- Supplied data:
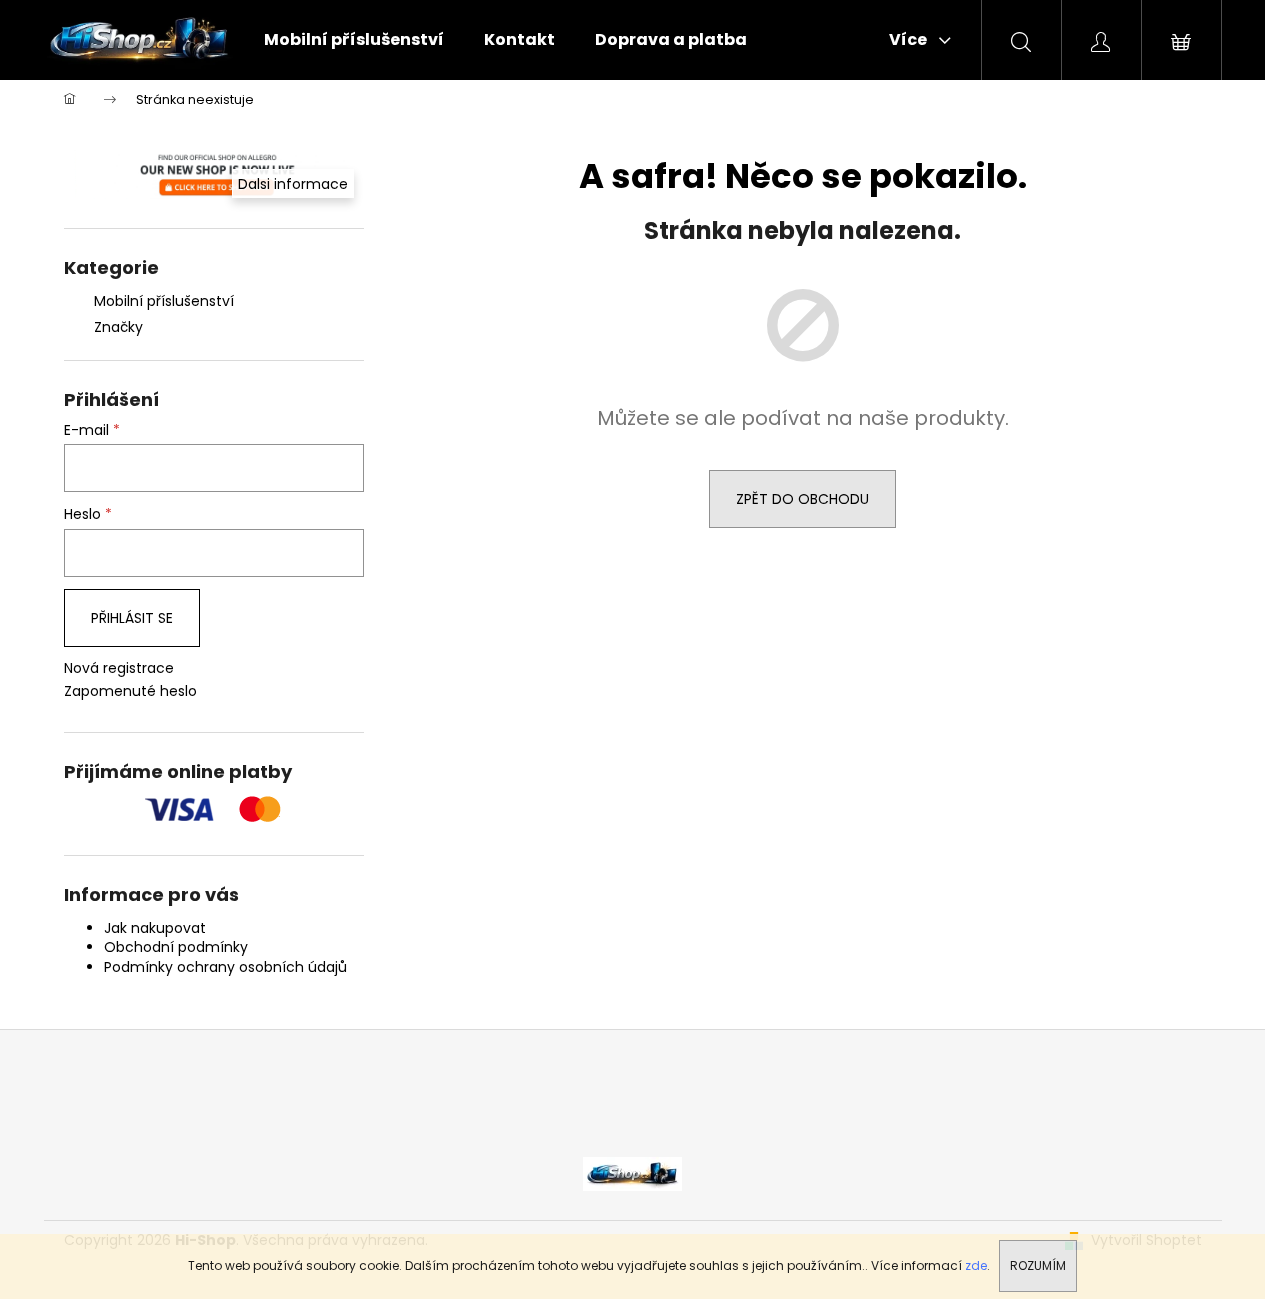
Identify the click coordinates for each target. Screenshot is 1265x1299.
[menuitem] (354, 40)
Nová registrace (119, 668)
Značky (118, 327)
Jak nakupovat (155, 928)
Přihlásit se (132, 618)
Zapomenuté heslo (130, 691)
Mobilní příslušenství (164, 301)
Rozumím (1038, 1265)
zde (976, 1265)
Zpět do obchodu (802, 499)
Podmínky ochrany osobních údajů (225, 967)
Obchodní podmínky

--

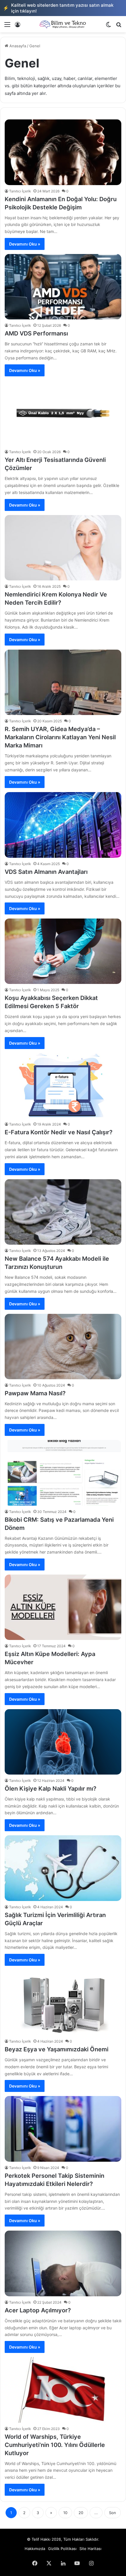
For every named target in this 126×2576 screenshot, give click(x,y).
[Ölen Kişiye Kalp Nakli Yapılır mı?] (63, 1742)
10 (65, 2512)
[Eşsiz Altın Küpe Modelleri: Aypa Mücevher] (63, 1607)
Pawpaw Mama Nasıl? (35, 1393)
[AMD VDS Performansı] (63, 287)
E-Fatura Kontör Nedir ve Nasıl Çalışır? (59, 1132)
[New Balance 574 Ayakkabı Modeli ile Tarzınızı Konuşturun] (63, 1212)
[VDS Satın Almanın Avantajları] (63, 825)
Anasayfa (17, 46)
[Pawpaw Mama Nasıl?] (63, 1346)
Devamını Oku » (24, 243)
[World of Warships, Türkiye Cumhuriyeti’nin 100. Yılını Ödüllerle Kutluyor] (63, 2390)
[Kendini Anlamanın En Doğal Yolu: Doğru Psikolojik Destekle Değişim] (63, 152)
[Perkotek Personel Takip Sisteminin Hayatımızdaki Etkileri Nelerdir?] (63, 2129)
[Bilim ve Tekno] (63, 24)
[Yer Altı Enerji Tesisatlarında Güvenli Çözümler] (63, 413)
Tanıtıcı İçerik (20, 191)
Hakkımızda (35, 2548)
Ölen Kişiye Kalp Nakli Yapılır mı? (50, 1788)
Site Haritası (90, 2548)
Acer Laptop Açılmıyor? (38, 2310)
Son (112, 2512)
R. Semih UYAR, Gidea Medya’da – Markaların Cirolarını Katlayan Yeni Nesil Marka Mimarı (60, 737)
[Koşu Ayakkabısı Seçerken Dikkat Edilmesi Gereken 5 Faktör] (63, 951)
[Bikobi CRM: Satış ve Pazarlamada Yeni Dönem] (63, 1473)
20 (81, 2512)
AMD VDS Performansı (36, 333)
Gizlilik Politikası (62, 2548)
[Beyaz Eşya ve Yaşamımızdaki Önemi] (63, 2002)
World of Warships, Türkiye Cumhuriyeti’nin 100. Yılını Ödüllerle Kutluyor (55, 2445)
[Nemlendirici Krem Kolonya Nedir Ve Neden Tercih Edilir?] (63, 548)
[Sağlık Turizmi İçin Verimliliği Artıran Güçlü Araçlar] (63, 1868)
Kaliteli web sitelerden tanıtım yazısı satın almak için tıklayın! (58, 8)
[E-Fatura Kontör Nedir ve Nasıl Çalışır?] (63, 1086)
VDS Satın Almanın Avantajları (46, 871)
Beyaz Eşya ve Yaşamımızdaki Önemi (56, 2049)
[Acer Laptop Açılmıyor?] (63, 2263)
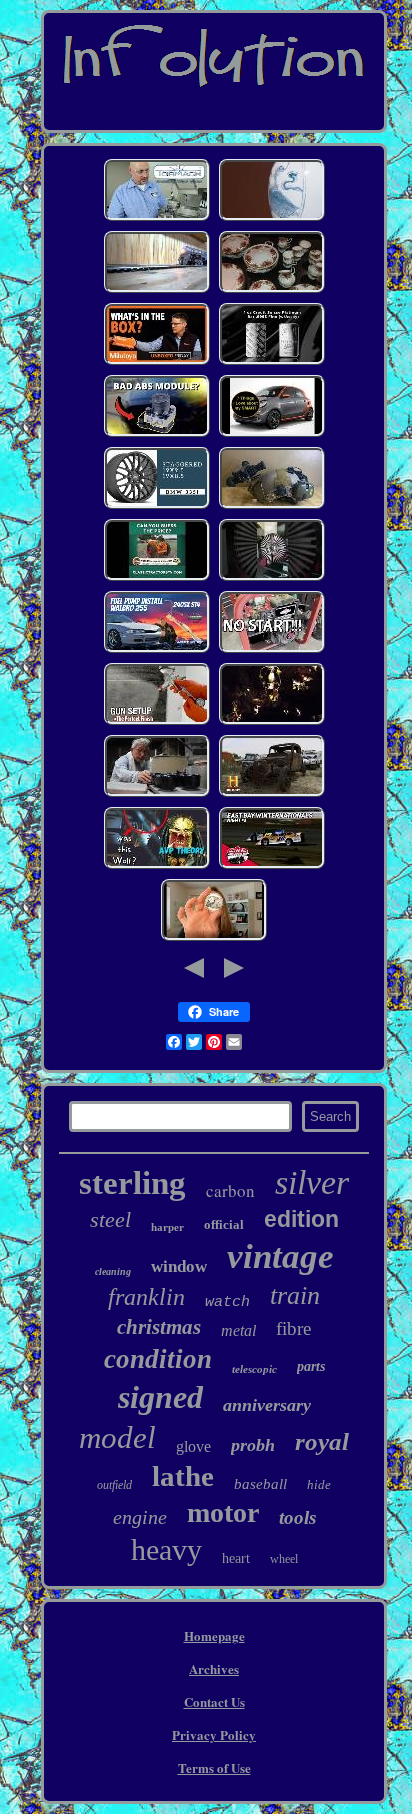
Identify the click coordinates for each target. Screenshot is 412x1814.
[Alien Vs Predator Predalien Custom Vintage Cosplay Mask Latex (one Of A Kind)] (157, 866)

...

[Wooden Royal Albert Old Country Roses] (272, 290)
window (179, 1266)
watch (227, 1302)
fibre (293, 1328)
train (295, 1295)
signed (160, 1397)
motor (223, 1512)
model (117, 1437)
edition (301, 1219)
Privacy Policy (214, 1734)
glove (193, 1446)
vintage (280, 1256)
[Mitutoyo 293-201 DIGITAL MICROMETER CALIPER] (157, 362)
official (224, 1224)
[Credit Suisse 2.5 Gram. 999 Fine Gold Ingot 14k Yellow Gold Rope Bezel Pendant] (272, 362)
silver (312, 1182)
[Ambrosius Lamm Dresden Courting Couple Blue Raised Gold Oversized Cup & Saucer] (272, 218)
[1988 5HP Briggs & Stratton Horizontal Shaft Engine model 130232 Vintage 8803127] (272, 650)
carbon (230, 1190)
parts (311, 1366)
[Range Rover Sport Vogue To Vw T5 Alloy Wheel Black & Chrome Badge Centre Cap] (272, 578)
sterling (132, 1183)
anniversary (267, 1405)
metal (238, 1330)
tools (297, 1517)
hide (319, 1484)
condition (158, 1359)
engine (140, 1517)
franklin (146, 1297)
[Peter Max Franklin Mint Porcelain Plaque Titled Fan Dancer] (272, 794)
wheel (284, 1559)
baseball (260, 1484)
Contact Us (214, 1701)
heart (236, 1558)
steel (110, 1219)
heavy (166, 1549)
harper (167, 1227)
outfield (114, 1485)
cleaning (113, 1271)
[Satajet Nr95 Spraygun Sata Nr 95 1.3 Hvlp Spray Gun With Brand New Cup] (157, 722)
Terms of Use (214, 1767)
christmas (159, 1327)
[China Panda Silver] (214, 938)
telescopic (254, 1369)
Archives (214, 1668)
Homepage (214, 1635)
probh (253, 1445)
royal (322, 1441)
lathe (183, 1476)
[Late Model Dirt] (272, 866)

- Task prompt: Rewrite the records from the line with "window (179, 1266)" up to and including the line with "[Range Rover Sport" as a Markdown table with a Row column holding the row number and a Record column holding the line, and leave out any blank lines.

- Solution:
| Row | Record |
|---|---|
| 1 | window (179, 1266) |
| 2 | watch (227, 1302) |
| 3 | fibre (293, 1328) |
| 4 | train (295, 1295) |
| 5 | signed (160, 1397) |
| 6 | motor (223, 1512) |
| 7 | model (117, 1437) |
| 8 | edition (301, 1219) |
| 9 | Privacy Policy (214, 1734) |
| 10 | glove (193, 1446) |
| 11 | vintage (280, 1256) |
| 12 | [Mitutoyo 293-201 DIGITAL MICROMETER CALIPER] (157, 362) |
| 13 | official (224, 1224) |
| 14 | [Credit Suisse 2.5 Gram. 999 Fine Gold Ingot 14k Yellow Gold Rope Bezel Pendant] (272, 362) |
| 15 | silver (312, 1182) |
| 16 | [Ambrosius Lamm Dresden Courting Couple Blue Raised Gold Oversized Cup & Saucer] (272, 218) |
| 17 | [1988 5HP Briggs & Stratton Horizontal Shaft Engine model 130232 Vintage 8803127] (272, 650) |
| 18 | carbon (230, 1190) |
| 19 | parts (311, 1366) |
| 20 | [Range Rover Sport Vogue To Vw T5 Alloy Wheel Black & Chrome Badge Centre Cap] (272, 578) |